Какие милые люди попадаются на моем жизненном пути в последнее время! Каждый норовит пристрелить, просверлить или уморить! Знали бы они, что, быть может, только моими усилиями и жива еще до сих пор демократия! Вот дайте только до метрополии добраться! А уж там, чует мое сердце, общественное признание посыплется на меня градом спелых кокосовых орехов.
…С тетей Холли нам несказанно повезло: она не убила нас сразу. А всего лишь продырявила каких-то три-четыре квадратных метра степи вокруг, когда мы с мадам Цуцулькевич внезапно появились из мрака ночи у ворот ее фермы. Следом в полном восторге выскочил и двухметровый заспанный сосунок Хьюстон с таким калибром в руках, что начни стрелять и он, на месте, где мы застыли, определенно образовалась бы яма. И Хьюстон уже изготовился, уже поднял ружье – а я вцепился в отвертку, готовый метнуть ее шустрому мальчишке в глаз, – но тетя Холли остановила процесс властным взмахом руки с «носорогом» и строго поинтересовалась, какого черта нам тут надо и за каким лешим мы шляемся у ее фермы среди ночи. Я тут же умело закосил под бедного-несчастного-брошенного-ограбленного на местной большой дороге, «посмотрите, все забрали! все! даже сапоги! а взамен всучили какой-то хлам!», а Жужу принялась так радостно улыбаться, что хозяева, переглянувшись, впустили нас в пределы своих владений; мадам Цуцулькевич была препровождена прямо в дом, где тетя Холли пообещала выдать ей более достойную леди одежду (и из дома немедленно послышалось радостное «какая прелесть! хотите блинов?»); узнав, что Жужу замужем, но не за мной, тетя Холли рассудила, что приличия категорически требуют моей высылки и я обрел приют в сарае: там было полно сена и еще стоял старенький, но ухоженный двухместный самолет малоизвестной мне системы «Як». Утром, ни свет ни заря, меня разбудил Хьюстон: он приволок топор и задание от хозяйки наколоть немного дров – тетя Холли руководила хозяйством железной рукой и считала, что каждый должен в поте лица отрабатывать свой завтрак, тем более что мой социальный статус ей был пока совершенно неясен, а кормить задарма всяких бродяг она не считала возможным.

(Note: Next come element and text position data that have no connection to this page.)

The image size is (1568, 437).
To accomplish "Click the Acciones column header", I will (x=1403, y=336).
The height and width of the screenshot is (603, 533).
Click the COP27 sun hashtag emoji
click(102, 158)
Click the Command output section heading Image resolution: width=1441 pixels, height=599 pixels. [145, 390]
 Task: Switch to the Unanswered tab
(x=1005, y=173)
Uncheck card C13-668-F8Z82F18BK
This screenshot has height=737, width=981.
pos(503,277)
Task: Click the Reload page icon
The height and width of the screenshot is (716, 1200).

Не очень понимая, зачем колоть дрова в разгар лета, я тем не менее поплелся за шустрым мальчишкой на задний двор и принялся махать топором. Хьюстон пристроился поблизости и некоторое время пытался втянуть в меня беседу, конечной целью которой имел в виду подраться, но я отделывался междометиями, ибо был зол и хмур ввиду столь непривычно ранней побудки…
– Майк! Майк! – послышался громкий зов, и я облегченно метнул топор в чурбак, на котором совсем недавно нежил задницу Хьюстон.
Под завтраком тетя Холли – пожилая леди велела называть себя именно так, ибо Хьюстон приходился ей племянником, а менять привычки из-за такой мелочи, как мы с Жужу, она не собиралась, – понимала основательную трапезу из громадной яичницы с устрашающими по размеру кусками бекона и вкуснейшего хлеба с маслом и сыром, а также с очередными блинами от Цуцулькевич; трапезу завершала здоровая кружка с крепким кофе без сахара, но с ромом. В практике раннего вставания и последующего физического труда на свежем воздухе определенно были свои плюсы, потому что я уверенно смел свою порцию, а хлеба сожрал даже три куска, в то время как Цуцулькевич, которой не повезло с утра поколоть дров, вяловато ковыряла вилочкой яичницу и отщипывала крошечные кусочки от бекона. На Жужу красовалось вполне хрестоматийное длинное закрытое платье веселенького зеленого цвета, а в собранных на затылке волосах торчал деревянный гребень; в целом мадам выглядела вполне пристойно даже по клокардским понятиям, ибо тетя Холли снарядила ее также поясом с патронташем, но без револьвера. Видимо, револьвера тете было жалко.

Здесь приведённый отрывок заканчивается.